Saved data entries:
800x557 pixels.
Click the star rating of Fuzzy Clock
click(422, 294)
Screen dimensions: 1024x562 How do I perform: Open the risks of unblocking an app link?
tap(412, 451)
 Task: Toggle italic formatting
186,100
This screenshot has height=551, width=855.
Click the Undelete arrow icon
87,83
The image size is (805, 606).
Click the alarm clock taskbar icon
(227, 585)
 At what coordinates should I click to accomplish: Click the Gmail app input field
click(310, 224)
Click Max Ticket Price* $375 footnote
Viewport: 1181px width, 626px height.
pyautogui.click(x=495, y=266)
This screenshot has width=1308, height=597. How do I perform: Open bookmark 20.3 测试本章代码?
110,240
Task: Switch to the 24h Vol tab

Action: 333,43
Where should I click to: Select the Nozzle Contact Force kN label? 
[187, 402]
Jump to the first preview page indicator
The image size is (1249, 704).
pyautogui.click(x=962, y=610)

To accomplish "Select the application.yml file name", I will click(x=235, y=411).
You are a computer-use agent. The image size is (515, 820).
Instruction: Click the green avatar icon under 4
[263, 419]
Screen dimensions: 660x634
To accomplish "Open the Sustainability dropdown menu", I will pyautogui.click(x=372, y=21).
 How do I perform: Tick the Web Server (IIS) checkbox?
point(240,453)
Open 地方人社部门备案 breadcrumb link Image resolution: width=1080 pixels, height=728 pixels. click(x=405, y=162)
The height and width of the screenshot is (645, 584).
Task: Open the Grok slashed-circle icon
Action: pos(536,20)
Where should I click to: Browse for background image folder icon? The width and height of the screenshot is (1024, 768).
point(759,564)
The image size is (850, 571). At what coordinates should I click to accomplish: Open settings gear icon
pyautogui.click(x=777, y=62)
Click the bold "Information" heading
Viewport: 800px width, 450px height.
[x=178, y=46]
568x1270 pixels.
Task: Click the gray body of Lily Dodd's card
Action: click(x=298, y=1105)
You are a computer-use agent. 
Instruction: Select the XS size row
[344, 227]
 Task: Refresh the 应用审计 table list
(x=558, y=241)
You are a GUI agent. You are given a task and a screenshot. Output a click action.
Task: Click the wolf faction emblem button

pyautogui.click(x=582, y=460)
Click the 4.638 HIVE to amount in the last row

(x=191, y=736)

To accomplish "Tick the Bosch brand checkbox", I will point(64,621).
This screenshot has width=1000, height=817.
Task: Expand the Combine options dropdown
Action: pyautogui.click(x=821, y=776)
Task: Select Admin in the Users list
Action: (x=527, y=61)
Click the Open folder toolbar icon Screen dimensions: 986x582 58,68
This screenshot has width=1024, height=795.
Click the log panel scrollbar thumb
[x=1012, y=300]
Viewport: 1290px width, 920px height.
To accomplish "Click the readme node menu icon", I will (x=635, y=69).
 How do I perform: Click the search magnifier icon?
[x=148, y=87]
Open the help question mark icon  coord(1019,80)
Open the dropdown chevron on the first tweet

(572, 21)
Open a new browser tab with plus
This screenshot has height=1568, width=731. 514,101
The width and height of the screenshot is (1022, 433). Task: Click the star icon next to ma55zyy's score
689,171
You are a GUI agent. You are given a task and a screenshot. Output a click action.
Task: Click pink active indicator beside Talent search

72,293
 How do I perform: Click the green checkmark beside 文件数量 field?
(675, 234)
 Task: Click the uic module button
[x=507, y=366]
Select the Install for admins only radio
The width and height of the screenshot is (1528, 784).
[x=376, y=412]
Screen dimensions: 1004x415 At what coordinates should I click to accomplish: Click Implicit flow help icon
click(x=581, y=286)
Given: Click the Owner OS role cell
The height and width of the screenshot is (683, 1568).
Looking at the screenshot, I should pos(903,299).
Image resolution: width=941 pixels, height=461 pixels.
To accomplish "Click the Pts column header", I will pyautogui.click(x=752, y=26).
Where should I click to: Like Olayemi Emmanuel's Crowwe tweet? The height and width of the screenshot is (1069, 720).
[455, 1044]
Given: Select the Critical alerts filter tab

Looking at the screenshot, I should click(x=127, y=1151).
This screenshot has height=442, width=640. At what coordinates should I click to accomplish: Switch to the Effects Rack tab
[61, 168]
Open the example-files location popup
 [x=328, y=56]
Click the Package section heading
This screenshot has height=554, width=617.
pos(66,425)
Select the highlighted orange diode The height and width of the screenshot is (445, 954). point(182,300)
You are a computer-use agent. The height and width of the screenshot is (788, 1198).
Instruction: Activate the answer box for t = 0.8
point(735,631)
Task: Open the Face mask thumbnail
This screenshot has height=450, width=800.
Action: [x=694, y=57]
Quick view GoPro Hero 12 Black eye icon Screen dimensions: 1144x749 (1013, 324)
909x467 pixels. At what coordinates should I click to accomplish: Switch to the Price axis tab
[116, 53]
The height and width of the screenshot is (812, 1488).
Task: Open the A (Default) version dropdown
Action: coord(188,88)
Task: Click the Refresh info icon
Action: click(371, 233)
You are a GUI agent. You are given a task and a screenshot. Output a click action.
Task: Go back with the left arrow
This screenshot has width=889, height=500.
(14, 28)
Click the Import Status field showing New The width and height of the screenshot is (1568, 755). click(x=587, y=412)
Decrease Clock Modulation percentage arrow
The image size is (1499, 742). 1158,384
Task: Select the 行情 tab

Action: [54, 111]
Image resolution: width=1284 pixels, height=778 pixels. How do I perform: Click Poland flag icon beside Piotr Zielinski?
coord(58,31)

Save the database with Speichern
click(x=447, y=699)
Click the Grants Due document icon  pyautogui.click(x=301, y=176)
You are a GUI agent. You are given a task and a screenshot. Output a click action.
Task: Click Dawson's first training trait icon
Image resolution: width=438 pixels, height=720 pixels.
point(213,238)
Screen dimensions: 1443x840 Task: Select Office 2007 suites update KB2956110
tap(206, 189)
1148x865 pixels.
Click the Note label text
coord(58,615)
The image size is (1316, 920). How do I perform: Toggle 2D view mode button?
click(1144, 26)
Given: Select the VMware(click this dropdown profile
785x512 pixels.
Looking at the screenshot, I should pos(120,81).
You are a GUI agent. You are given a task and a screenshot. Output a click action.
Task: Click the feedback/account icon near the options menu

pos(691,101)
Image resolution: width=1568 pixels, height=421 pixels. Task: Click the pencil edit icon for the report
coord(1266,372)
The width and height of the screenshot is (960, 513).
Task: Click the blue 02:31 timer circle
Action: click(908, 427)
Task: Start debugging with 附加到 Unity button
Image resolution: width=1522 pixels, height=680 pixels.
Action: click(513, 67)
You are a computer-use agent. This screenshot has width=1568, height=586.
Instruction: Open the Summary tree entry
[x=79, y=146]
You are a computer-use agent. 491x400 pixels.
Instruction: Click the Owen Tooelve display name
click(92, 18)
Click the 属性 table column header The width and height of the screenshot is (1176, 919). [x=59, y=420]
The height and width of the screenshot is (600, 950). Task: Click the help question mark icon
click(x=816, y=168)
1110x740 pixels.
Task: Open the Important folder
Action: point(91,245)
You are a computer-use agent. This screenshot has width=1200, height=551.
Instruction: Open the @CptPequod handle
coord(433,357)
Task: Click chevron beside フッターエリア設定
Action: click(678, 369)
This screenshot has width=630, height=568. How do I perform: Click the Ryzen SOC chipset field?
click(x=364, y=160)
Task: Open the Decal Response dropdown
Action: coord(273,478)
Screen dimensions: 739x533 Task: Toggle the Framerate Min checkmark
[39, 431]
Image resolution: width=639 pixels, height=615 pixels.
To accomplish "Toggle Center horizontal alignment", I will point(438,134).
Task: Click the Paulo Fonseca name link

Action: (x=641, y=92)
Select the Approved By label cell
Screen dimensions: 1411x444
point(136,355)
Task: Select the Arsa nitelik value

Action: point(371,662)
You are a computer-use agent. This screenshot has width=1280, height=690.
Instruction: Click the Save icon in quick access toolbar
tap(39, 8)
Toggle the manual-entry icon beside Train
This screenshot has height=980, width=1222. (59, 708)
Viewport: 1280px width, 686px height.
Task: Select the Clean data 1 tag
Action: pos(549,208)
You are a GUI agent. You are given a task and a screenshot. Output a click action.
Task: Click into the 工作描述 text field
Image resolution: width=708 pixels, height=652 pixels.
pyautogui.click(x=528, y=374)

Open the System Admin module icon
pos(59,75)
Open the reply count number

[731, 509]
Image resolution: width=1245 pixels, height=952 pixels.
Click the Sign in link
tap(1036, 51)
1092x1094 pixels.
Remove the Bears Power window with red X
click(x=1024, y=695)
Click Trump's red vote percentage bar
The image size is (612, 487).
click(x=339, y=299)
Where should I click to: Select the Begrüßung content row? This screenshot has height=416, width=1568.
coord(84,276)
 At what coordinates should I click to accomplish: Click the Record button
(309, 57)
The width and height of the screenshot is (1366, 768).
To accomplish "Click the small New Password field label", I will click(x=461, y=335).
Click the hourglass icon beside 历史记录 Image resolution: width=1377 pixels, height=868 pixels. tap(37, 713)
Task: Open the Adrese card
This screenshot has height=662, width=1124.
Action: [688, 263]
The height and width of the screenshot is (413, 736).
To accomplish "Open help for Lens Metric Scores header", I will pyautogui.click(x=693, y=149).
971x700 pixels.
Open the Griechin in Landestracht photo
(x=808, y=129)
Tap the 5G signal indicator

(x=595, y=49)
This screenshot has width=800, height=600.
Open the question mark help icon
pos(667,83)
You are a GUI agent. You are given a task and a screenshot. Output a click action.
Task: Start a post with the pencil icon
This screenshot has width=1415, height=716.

■ Work to be completed: Using the entries, count the lines that hold the string "column"; nothing but the number is needed.

■ Exercise answer: 2